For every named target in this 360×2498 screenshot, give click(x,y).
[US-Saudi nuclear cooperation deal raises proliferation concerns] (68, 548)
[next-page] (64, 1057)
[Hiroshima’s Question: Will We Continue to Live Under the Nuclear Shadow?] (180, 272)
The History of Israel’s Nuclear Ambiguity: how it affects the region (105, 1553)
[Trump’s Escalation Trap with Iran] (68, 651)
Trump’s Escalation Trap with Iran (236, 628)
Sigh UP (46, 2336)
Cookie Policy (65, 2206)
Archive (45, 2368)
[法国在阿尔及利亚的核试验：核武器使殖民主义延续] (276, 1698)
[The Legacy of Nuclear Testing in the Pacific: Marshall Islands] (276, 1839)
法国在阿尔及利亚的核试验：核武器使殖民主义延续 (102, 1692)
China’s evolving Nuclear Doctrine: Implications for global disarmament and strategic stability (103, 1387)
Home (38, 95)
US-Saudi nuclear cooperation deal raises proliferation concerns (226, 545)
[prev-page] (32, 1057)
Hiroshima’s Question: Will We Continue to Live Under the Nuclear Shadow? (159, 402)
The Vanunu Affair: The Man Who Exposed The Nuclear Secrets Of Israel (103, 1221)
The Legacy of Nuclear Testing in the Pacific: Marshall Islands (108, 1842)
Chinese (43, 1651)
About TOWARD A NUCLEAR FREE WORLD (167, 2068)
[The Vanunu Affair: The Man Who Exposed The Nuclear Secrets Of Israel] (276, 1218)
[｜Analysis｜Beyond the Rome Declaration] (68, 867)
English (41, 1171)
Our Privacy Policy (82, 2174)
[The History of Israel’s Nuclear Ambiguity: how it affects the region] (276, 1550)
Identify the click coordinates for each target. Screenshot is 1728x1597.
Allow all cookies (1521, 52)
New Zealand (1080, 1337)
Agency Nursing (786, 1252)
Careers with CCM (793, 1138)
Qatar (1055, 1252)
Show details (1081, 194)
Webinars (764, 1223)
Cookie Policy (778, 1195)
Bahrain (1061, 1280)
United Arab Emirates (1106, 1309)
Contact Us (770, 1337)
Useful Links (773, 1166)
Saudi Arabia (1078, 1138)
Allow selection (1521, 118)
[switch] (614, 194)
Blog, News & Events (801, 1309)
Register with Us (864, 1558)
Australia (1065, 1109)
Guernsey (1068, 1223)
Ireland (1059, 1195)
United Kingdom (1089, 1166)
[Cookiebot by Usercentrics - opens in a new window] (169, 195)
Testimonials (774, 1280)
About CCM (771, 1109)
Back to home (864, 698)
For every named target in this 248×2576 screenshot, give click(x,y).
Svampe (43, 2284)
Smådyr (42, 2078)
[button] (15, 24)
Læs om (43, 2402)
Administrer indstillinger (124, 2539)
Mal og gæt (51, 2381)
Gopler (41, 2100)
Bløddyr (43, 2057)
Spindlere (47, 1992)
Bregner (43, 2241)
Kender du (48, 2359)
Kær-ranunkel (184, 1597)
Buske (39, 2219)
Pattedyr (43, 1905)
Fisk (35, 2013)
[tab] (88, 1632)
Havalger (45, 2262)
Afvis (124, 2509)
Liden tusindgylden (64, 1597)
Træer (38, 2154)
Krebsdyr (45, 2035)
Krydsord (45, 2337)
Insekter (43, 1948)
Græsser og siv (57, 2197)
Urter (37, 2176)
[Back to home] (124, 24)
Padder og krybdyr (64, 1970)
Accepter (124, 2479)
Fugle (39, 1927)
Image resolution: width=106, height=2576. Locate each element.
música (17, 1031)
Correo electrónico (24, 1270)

=-=-=

Pull each line that includes the word "Affair" out of the material above.

### Response to the exercise
The Vanunu Affair: The Man Who Exposed The Nuclear Secrets Of Israel (103, 1221)
[The Vanunu Affair: The Man Who Exposed The Nuclear Secrets Of Israel] (276, 1218)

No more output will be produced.